目的观察低剂量利妥昔单抗联合地塞米松治疗15例温抗体型自身免疫性溶血性贫血的疗效及安全性。方法对2007年1月-2012年10月我院收治的15例温抗体型自身免疫性溶血性贫血（WAIHA）患者（其中1例为Evans综合征）采用以下方案进行治疗：在第1、8、15、22天给予利妥昔单抗100mg／次；给予利妥昔单抗前5d开始给予地塞米松20mg／d，共5次。结果总有效率为86．7％（13／15），中位起效时间为2个月（四分位数间距1．5个月），中位随访时间为12个月（四分位数间距4个月）。复发患者再次强化治疗仍有效。部分缓解患者抗体效价降低。1例Evans综合征患者未出现出血倾向，血小板持续维持在（90～130）×10^9／L。所有患者对该治疗方案耐受性良好，不良事件发生率低。结论低剂量利妥昔单抗联合地塞米松治疗WAIHA安全、高效。
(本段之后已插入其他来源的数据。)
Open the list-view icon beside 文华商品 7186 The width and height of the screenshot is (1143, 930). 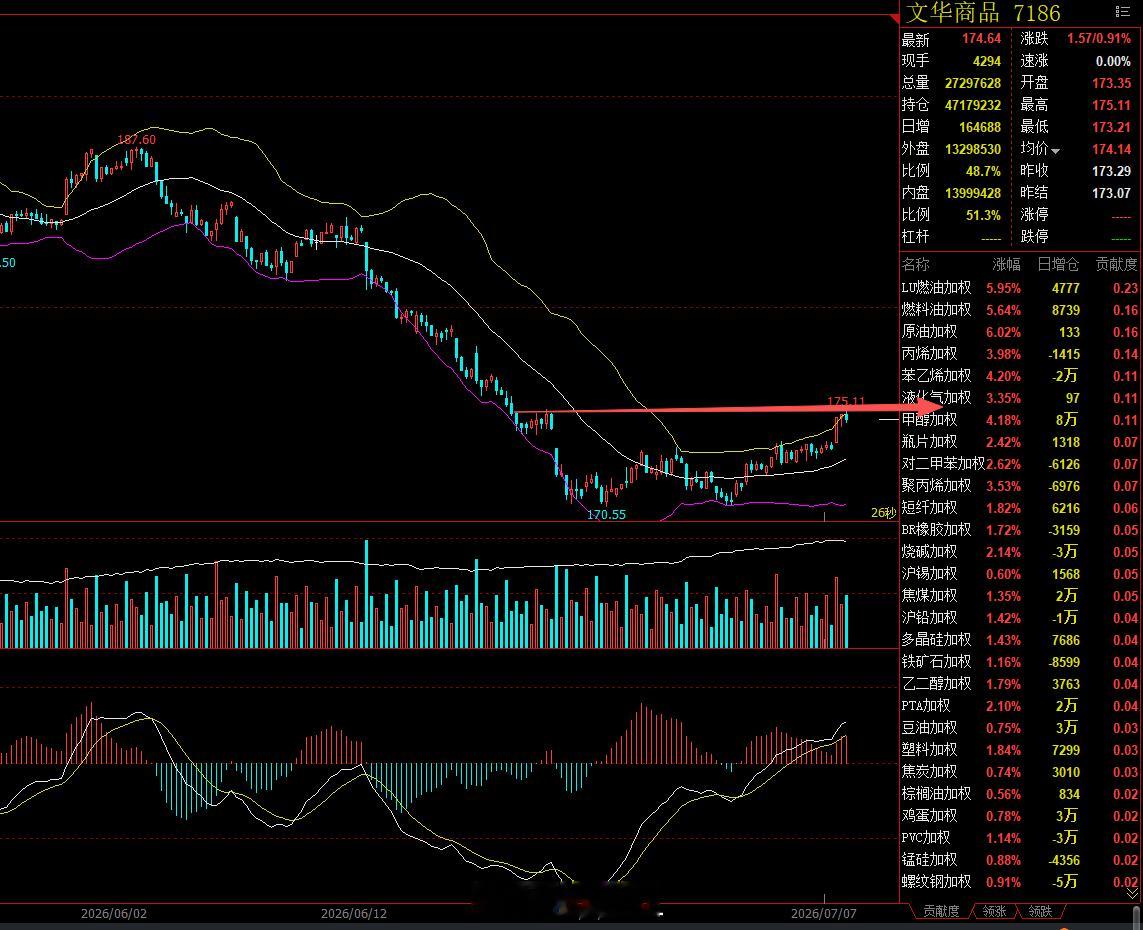coord(1123,12)
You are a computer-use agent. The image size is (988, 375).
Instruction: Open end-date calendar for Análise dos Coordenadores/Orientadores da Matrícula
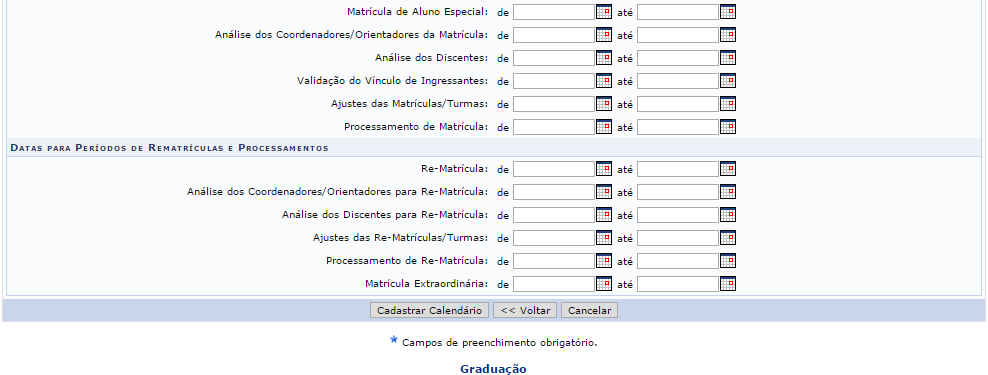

Clinical efficacy of Rituximab in treatment of fifteen patients with warm autoimmune hemolytic anemia

Objective To observe the efficacy and safety of a monoclonal antibody, Rituximab, combined with prednisone in the treatment of warm autoimmune hemolytic anemia. Methods Fifteen patients with warm autoimmune hemolytic anemia （ including 1 case of Evans syndrome） were recruited during January, 2007 and October, 2012. Rituximab was administered at a dose of 100 mg （IV） on day 1, 8, 15 and 22, along with Dexamethasone that was administered for 5 days （20 mg per time） before the application of Rituximab. Results The overall response was 86.7% （ 13/15 ）. The median onset time was two months （with a quartile interval of 1.5 months）. The median follow-up time for the patients was 12 months （with a quartile interval of 4 months）. The treatment was still effective after the illness relapsed. The patients with partial remission had significantly lower antibody titers. The one with Evans syndrome did not showed bleeding tendency, and his platelet count was remained in （90 - 130） × 10^9/L. All of the patients were well tolerated, and the incidence of adverse events was low. Conclusion Lower dose Rituximab is an effective and safe modality for patients with warm autoimmune hemolytic anemia.